_Aufgaben_
1. Beantworte zum Reisebericht diese drei Fragen:
(a) Um wie viel Uhr öffnete der Laden in Kiruna?
(b) Wo wird laut dem Reisebericht so viel Kaffee getrunken wie nirgendwo sonst?
(c) Warum zieht die Stadt Kiruna gerade um?
2. Fasse den Absatz des Reiseberichts, der mit „Um kurz vor 12 fahren wir“ beginnt, als Stichpunktliste zusammen.
3. Übersetze diesen Satz aus dem Reisebericht ins Englische: „Wir räumten den Camper auf, rüsteten gegen Mücken auf und luden Blog-Beiträge hoch.“

_Vorliegender Text_
::::::::

Tag 26 - O'paddelt is!

Morgens blieb uns nichts anderes übrig, als darauf zu warten, dass es endlich 12 Uhr wurde. Dann nämlich würde der Laden in Kiruna öffnen, wo wir wegen der SIM-Karte noch einmal nachfragen wollten. Wir räumten den Camper auf, rüsteten gegen Mücken auf und luden Blog-Beiträge hoch.

Die Stimmung war nicht gerade überwältigend, wir hatten uns unseren letzten Urlaubstag ein klein wenig anders vorgestellt. Ich brauchte viel Kaffee an diesem Vormittag und musste schmunzeln über die Dosierungsempfehlung auf der Packung.

Während in Deutschland in der Regel angegeben ist, wieviel Kaffeepulver man für eine Tasse verwenden soll, war auf der norwegischen Kaffeepackung die Packung pro Liter. Bekanntlich wird nirgendwo sonst so viel Kaffee getrunken wie in Skandinavien. Wobei sich die Länder an der Spitze abwechseln - vermutlich abhängig davon, von wem und wie die Statistik erstellt wurde.

Um kurz vor 12 fahren wir dann nach Kiruna. Die Stadt ist nicht schön. Zum einen wird das Stadtbild sehr geprägt durch den Bergbau. Zum anderen zieht die Stadt gerade um, weil weite Teile aufgrund des Bergbaus absacken und die Häuser nicht mehr sicher sind.

::::::::

_Bereitgestellte Daten_
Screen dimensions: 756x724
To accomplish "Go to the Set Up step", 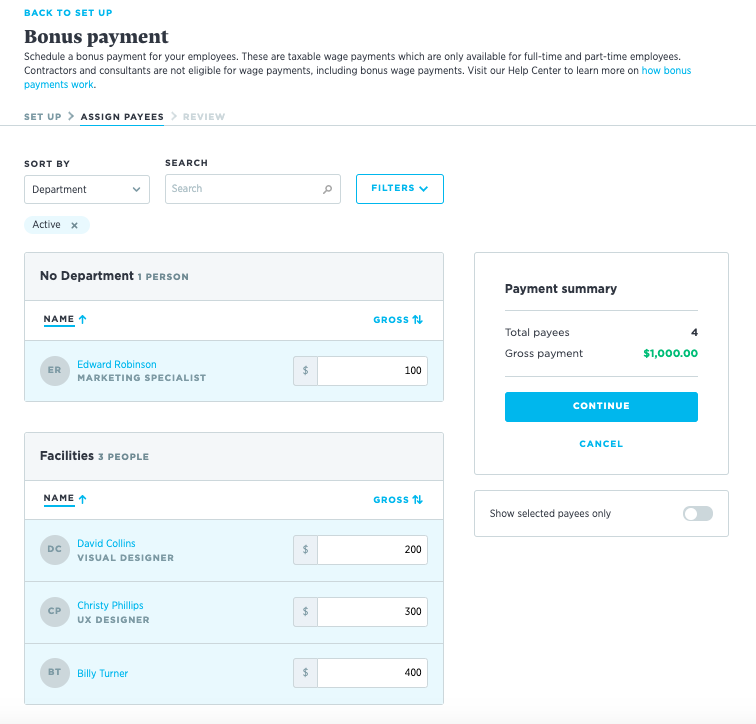I will (42, 117).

::::::::

_Lösungen_
1.
(a) Um 12 Uhr.
(b) In Skandinavien.
(c) Weite Teile der Stadt sacken aufgrund des Bergbaus ab, und die Häuser sind nicht mehr sicher.

2.
- Kurz vor 12 Uhr Fahrt nach Kiruna
- Die Stadt ist nicht schön.
- Der Bergbau prägt das Stadtbild stark.
- Die Stadt zieht um, weil weite Teile wegen des Bergbaus absacken und die Häuser nicht mehr sicher sind.

3. We tidied up the camper, armed ourselves against mosquitoes, and uploaded blog posts.